## What to work on
• 1. Do these statements agree with the Hong Kong tax text below? Answer yes or no for each, and quote the words from the text that decide it. (a) Hong Kong abolished its inheritance tax in 2006. (b) The Mandatory Provident Fund applies to all shareholders of Hong Kong companies. (c) The FSIE participation exemption calls for a minimum 10% stake.
• 2. According to the Hong Kong tax text below, for how long must the minimum stake be held?
• 3. How would you say this sentence from the Hong Kong tax text below in Spanish: "Maintaining a minimum 5% stake for 12+ months and proper documentation are essential."

──────── Page

Impact for Indian Entrepreneurs

For Indian entrepreneurs using a Hong Kong holding company to receive dividends from subsidiaries in India, China, or Southeast Asia, the FSIE participation exemption is typically the most relevant pathway. Maintaining a minimum 5% stake for 12+ months and proper documentation are essential.

Taxes Hong Kong Does NOT Have

Part of what makes Hong Kong so attractive is the list of taxes that simply do not exist:

  • No Capital Gains Tax gains from the sale of shares, property (when held as capital), or other assets are not taxed
  • No VAT or GST there is no value-added tax or goods and services tax in Hong Kong
  • No Withholding Tax on Dividends Hong Kong companies can distribute 100% of profits to shareholders (of any nationality) with zero withholding tax
  • No Withholding Tax on Interest interest paid to non-residents is generally not subject to withholding tax
  • No Inheritance Tax abolished in 2006
  • No Wealth Tax or Net Worth Tax
  • No Social Security Contribution for Non-Residents MPF (Mandatory Provident Fund) applies only to employees working in Hong Kong

For Indian entrepreneurs receiving profits through a Hong Kong company, the zero withholding tax on dividends at the HK level combined with the 5% DTAA rate on the Indian side makes the overall tax leakage on profit repatriation extremely low.

────────────────
──────── Records supplied

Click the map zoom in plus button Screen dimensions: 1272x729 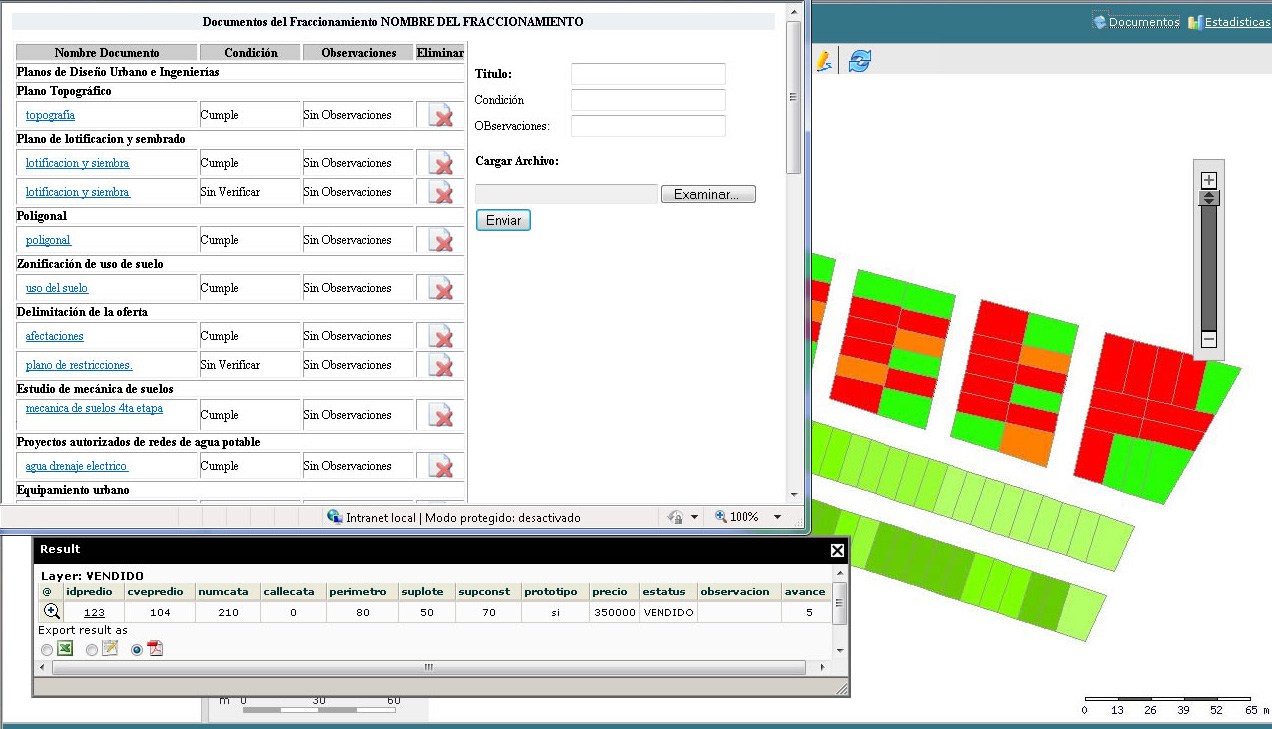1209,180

────────────────
──────── Records supplied

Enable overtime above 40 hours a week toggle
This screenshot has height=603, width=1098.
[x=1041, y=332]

────────────────

## Written responses
• 1.
(a) Yes: "No Inheritance Tax abolished in 2006"
(b) No: "MPF (Mandatory Provident Fund) applies only to employees working in Hong Kong"
(c) No: "Maintaining a minimum 5% stake for 12+ months and proper documentation are essential."

• 2. For 12+ months.

• 3. Mantener una participación mínima del 5 % durante 12 meses o más y una documentación adecuada son esenciales.